Disclaimer: I speak in java terms here
Singleton is now considered an antipater, mainly because many people have abused recently, as they are a quick and convenient way to exchange data throughout the application, which is a somewhat excessive extension of the design pattern, which is more suitable for providing access control to a shared resource.
consider the standard output of the program: access to this resource must be protected by one access point to ensure synchronization of records, so you have, for example, System.out as a static instance in java.
the problem is that when you start singleton, you need to know all the detailed details about what you are doing, because you make many strict assumptions in your singleton class, the most important of which is the only class in the system. then you will start using it, believing that it will always be one entry point to your resource, and then an unpleasant error occurs because your class is now deployed to the ejb server, and each ejb context has its own singleton, plus one more singleton for each jsp that was rebooted from the server, plus one singleton for every time your singleton was serialized and deserialized (since you probably forgot to override the readResolve () method).

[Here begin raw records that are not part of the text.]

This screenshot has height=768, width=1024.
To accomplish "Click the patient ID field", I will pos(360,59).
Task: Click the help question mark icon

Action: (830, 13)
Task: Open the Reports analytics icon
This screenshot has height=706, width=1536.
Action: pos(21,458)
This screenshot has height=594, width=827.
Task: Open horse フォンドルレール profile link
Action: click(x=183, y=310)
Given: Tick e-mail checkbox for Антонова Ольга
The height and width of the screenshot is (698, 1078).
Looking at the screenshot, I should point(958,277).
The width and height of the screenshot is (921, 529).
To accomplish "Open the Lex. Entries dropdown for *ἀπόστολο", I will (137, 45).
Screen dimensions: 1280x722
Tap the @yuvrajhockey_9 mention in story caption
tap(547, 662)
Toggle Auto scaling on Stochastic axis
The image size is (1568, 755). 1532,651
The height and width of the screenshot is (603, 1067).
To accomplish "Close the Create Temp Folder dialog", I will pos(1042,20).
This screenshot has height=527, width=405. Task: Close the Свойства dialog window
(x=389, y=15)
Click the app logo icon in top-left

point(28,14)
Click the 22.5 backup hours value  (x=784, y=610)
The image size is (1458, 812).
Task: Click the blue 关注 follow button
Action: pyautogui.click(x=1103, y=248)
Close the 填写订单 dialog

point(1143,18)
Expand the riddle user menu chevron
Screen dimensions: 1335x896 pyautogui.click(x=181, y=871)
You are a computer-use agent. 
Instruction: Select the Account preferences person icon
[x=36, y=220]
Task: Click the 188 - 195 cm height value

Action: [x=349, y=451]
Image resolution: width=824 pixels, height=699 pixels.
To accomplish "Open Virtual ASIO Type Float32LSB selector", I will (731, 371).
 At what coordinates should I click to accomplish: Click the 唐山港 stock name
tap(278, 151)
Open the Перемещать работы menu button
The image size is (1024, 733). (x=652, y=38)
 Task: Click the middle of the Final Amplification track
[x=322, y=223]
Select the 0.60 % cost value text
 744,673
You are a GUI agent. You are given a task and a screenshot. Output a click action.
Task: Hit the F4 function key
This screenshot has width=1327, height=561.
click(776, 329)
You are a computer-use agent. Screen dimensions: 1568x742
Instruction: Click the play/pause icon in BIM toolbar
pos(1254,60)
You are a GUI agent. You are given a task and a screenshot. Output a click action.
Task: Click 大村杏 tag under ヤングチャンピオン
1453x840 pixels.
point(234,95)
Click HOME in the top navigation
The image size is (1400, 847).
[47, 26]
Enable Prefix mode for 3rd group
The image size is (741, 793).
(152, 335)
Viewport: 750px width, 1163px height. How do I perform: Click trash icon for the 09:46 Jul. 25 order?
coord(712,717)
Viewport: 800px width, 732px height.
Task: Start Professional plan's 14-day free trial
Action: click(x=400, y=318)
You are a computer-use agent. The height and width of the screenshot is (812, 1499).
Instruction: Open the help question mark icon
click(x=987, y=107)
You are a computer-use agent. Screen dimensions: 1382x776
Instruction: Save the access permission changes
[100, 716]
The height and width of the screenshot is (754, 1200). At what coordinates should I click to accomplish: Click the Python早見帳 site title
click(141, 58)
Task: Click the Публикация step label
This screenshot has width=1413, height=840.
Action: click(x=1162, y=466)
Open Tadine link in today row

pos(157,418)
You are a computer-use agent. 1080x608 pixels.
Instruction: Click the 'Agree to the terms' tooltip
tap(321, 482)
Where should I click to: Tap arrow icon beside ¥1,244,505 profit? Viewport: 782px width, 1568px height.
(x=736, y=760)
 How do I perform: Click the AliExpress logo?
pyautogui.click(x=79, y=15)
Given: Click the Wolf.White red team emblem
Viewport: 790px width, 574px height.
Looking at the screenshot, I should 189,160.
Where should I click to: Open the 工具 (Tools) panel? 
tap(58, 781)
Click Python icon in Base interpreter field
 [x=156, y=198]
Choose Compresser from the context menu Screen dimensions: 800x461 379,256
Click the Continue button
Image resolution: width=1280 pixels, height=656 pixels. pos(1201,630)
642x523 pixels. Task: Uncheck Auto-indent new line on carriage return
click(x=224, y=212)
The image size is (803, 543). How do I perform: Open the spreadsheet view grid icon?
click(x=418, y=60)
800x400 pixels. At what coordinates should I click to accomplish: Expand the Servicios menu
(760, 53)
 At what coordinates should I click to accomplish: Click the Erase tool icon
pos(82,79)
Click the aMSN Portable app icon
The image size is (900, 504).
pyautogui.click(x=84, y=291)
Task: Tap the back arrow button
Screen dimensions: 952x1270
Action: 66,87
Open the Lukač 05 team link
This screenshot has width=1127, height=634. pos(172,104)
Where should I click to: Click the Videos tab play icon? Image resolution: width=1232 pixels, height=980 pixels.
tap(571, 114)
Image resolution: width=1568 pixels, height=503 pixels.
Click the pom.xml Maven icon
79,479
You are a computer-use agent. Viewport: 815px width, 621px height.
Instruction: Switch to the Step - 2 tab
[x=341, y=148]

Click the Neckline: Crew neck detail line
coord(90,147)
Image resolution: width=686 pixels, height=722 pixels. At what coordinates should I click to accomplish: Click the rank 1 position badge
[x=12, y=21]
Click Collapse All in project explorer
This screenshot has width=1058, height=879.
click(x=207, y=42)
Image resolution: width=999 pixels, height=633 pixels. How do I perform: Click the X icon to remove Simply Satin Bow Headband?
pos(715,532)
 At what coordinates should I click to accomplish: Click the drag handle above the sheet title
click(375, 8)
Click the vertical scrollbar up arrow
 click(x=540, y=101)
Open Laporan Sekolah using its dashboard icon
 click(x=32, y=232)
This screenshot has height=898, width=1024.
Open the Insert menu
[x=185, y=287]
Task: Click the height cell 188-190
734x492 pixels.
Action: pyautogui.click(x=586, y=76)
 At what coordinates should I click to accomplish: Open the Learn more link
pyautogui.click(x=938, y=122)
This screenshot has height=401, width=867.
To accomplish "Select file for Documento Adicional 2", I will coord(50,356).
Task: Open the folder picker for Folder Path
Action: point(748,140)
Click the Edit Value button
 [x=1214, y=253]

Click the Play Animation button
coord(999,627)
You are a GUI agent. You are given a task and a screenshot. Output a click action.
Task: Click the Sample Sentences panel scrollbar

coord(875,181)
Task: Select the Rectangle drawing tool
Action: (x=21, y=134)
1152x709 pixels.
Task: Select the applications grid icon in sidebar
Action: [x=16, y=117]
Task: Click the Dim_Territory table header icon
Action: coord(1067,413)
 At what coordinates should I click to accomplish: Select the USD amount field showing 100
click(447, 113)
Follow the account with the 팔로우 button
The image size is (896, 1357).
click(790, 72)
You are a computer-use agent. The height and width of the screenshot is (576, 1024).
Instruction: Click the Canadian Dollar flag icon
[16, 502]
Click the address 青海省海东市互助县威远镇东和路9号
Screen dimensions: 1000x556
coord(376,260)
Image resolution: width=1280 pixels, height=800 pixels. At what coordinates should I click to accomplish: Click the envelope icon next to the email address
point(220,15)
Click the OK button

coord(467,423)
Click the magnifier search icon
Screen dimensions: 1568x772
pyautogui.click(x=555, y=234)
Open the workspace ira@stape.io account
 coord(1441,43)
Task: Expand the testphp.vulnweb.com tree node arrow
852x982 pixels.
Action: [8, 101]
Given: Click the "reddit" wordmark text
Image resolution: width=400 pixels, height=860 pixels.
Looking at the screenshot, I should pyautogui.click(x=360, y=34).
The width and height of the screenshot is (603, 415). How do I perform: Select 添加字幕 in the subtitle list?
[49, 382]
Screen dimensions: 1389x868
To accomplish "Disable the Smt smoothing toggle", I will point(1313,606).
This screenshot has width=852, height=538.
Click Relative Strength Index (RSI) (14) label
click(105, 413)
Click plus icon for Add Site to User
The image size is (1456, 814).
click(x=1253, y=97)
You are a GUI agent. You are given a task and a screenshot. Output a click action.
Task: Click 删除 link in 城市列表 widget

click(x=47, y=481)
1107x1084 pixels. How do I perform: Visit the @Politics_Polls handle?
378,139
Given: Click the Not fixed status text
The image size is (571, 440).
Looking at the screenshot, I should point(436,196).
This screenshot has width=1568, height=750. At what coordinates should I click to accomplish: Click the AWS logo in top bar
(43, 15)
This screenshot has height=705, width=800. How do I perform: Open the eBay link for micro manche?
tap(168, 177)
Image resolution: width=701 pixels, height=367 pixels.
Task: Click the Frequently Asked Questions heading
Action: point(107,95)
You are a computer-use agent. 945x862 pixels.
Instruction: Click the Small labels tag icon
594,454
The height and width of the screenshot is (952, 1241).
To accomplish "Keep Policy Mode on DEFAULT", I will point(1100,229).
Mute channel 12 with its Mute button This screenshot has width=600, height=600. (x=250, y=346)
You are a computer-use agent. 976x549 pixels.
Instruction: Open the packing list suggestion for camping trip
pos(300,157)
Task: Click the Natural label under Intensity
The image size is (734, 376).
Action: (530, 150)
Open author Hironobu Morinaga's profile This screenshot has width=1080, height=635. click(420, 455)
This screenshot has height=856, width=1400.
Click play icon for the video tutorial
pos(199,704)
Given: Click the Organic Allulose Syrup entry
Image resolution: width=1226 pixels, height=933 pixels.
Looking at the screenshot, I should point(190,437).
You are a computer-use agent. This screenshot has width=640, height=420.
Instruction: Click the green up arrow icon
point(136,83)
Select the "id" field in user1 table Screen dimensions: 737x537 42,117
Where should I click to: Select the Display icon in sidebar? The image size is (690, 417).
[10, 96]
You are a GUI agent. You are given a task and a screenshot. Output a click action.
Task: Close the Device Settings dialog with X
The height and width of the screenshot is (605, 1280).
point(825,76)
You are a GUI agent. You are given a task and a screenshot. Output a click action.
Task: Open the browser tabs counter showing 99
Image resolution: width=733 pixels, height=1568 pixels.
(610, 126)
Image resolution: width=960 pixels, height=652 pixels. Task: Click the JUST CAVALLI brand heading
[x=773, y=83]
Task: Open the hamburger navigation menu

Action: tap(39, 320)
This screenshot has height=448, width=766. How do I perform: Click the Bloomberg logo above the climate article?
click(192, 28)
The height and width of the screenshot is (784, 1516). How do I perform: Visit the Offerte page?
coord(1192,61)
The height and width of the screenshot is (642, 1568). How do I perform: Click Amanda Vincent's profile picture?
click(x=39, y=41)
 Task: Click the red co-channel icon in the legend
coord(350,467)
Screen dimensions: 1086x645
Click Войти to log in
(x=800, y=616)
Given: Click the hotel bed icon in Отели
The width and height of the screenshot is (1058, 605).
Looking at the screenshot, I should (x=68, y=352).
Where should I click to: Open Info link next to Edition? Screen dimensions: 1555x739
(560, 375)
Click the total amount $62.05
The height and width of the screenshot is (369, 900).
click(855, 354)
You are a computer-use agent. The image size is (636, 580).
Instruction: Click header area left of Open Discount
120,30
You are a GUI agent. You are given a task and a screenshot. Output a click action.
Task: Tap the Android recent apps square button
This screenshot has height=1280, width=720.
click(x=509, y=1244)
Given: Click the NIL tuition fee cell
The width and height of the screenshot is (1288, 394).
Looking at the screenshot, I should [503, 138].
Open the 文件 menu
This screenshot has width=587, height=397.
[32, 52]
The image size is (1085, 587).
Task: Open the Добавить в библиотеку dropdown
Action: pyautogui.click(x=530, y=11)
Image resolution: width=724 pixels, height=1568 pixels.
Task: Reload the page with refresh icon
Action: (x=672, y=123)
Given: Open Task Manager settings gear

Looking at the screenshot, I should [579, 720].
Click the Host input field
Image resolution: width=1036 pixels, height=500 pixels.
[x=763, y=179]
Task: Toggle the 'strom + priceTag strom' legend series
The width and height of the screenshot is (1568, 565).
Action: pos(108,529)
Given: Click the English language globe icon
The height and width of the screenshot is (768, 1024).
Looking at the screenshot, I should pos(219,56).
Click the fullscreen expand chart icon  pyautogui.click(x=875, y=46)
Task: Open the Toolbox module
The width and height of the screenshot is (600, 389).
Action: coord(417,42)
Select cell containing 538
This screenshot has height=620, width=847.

therefore, therefore, the singleton should be used with great attention and is now considered an antipatter, despite the fact that it is completely useful for their intended use.
in the case of a database cache, it would be a better approach for each class to need a cache using a proxy server for this “cache” resource, so you can add the “find the resource” logic within the proxy itself instead of binding the logic to retrieving a cache single that may or may not work depending on the environment.
therefore, in a few words using singleton as a means of sharing a resource, this is bad because you hard code the resource search method (and ignore single traps), having a single-color resource control for synchronization purposes is completely acceptable.
think of semaphores, they only work if you can always get the same semaphore. in this latter case, the problem may be accessing the singleton from wherever you need to access this semaphore: here you will need some class to wrap the singleton and provide finer control over the life cycle of the semaphore itself.
proxies are designed to cover the role of "providing a resource in the system", whether it be a single application, a client server system, various components of the same system, etc., with the added benefit that using èrpxy the resource search method is opaque. you can provide them with a singleton containing a hash map of cached values, you can access memcached on the network, you can have them read csv during tests, without changing the way they are called from the application.